Modelling Equilibrium Models with Reduced State Size

Sometimes we want don't want to solve a root finding problem with the full state size. This will often be faster, since the size of the root finding problem is reduced. We will use the same MNIST example as before, but this time we will use a reduced state size.

using DeepEquilibriumNetworks, SciMLSensitivity, Lux, NonlinearSolve, OrdinaryDiffEq,
      Random, Optimisers, Zygote, LinearSolve, Dates, Printf, Setfield, OneHotArrays
using MLDatasets: MNIST
using MLUtils: DataLoader, splitobs
using LuxCUDA # For NVIDIA GPU support

CUDA.allowscalar(false)
ENV["DATADEPS_ALWAYS_ACCEPT"] = true

const cdev = cpu_device()
const gdev = gpu_device()

function loadmnist(batchsize, train_split)
    N = 2500
    dataset = MNIST(; split=:train)
    imgs = dataset.features[:, :, 1:N]
    labels_raw = dataset.targets[1:N]

    # Process images into (H,W,C,BS) batches
    x_data = Float32.(reshape(imgs, size(imgs, 1), size(imgs, 2), 1, size(imgs, 3)))
    y_data = onehotbatch(labels_raw, 0:9)
    (x_train, y_train), (x_test, y_test) = splitobs((x_data, y_data); at=train_split)

    return (
        # Use DataLoader to automatically minibatch and shuffle the data
        DataLoader(collect.((x_train, y_train)); batchsize, shuffle=true),
        # Don't shuffle the test data
        DataLoader(collect.((x_test, y_test)); batchsize, shuffle=false))
end
loadmnist (generic function with 1 method)

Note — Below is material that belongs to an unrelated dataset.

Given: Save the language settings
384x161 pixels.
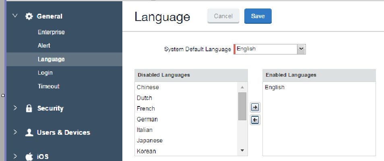Looking at the screenshot, I should [258, 16].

Now we will define the construct model function. Here we will use Dense Layers and downsample the features using the init kwarg.

function construct_model(solver; model_type::Symbol=:regdeq)
    down = Chain(FlattenLayer(), Dense(784 => 512, gelu))

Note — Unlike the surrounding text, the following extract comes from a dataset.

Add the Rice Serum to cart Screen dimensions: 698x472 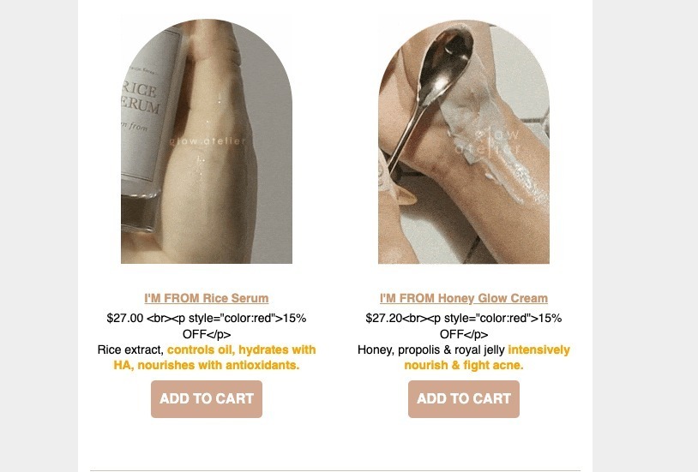[x=207, y=398]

    # The input layer of the DEQ
    deq_model = Chain(
        Parallel(+,
            Dense(
                128 => 64, tanh; use_bias=false, init_weight=truncated_normal(; std=0.01)),   # Reduced dim of `128`
            Dense(
                512 => 64, tanh; use_bias=false, init_weight=truncated_normal(; std=0.01))),  # Original dim of `512`
        Dense(64 => 64, tanh; use_bias=false, init_weight=truncated_normal(; std=0.01)),
        Dense(64 => 128; use_bias=false, init_weight=truncated_normal(; std=0.01)))       # Return the reduced dim of `128`

    if model_type === :skipdeq
        init = Dense(
            512 => 128, tanh; use_bias=false, init_weight=truncated_normal(; std=0.01))
    elseif model_type === :regdeq
        error(":regdeq is not supported for reduced dim models")
    else
        # This should preferably done via `ChainRulesCore.@ignore_derivatives`. But here
        # we are only using Zygote so this is fine.
        init = WrappedFunction(x -> Zygote.@ignore(fill!(
            similar(x, 128, size(x, 2)), false)))
    end

    deq = DeepEquilibriumNetwork(deq_model, solver; init, verbose=false,
        linsolve_kwargs=(; maxiters=10), maxiters=10)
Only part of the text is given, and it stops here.